3 Rabbit Band

3 Rabbit Band

Friday, August 10, 2012

A&M Records






Earthquake is quite nearly the epitome of what a good rock band should be. Their songs are almost without exception eminently danceable and memorable. John Doukas’ vocals are legitimately forceful and imploring.
The horn section handled by (who else?) Jim Horn and Chuck Findley is as always unimpeachable. Groove with “Light Before The Blindman’s Eyes”, “Riding High On Love” and “I Get The Sweetest Feeling”. (Billboard Magazine-1972)
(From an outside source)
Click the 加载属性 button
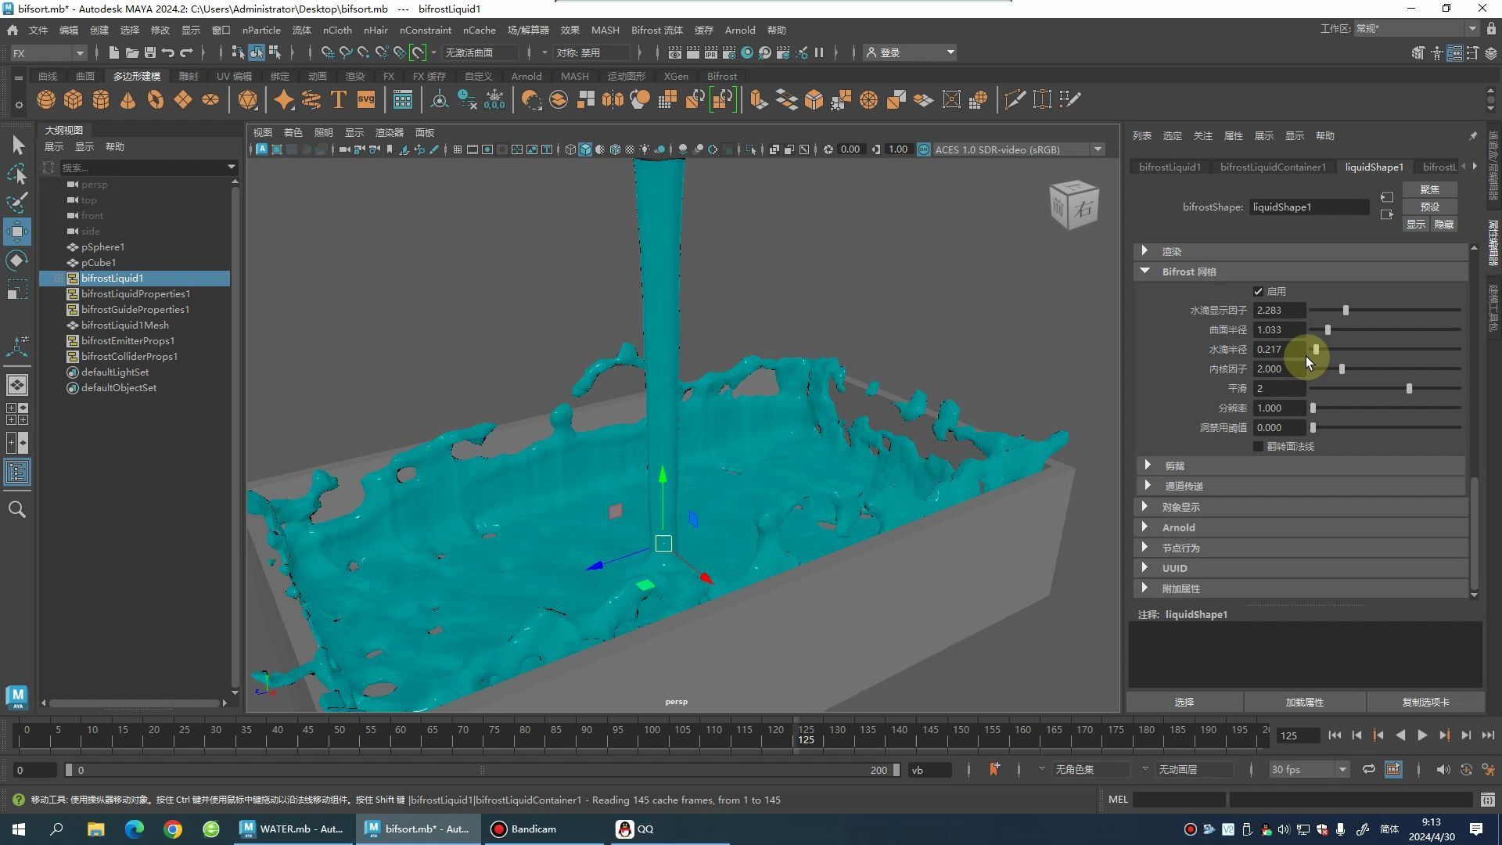Viewport: 1502px width, 845px height. pyautogui.click(x=1304, y=703)
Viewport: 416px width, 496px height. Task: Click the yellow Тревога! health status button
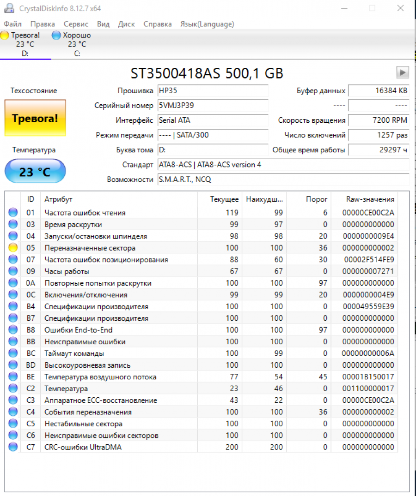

Originally Purple Earthquake, the band drew its influences from rock and blues bands of the 1950s and 1960s, such as The Kinks, Muddy Waters and The Yardbirds, and played clubs and ballrooms in California in the late 1960s. They were managed by Matthew King Kaufman, who got them a recording contract with A&M Records, where they released two albums, Earth Quake (1971) and Why Don't You Try Me? (1972) but with little commercial success.
After experiencing frustration at what he saw as A&M's incompetence in handling the band, and winning some compensation for the unauthorised use of their music in the movie The Getaway. Kaufman set up Beserkley Records in 1973. Earth Quake released four albums on Beserkley between 1975 and 1979, as well as working with other musicians including Jonathan Richman (who they backed on his 1974 recording of "Roadrunner"), Greg Khin (who sang backing vocals on some of their records), and guitarist Gary Phillipet (aka Gary Phillips - previously of John Cippolina's Copperhead). The band split up in the early 1980s, although a compilation record, Sittin in the Middle of Madness, was issued in 2000.
The first two albums, "Earth Quake" (1971) and "Why Don't You Try Me" (1972), were remastered and rereleased December 27, 2004 on Acadia Records.
John Doukas died on March 19, 2011, in South Africa, at the age of 62.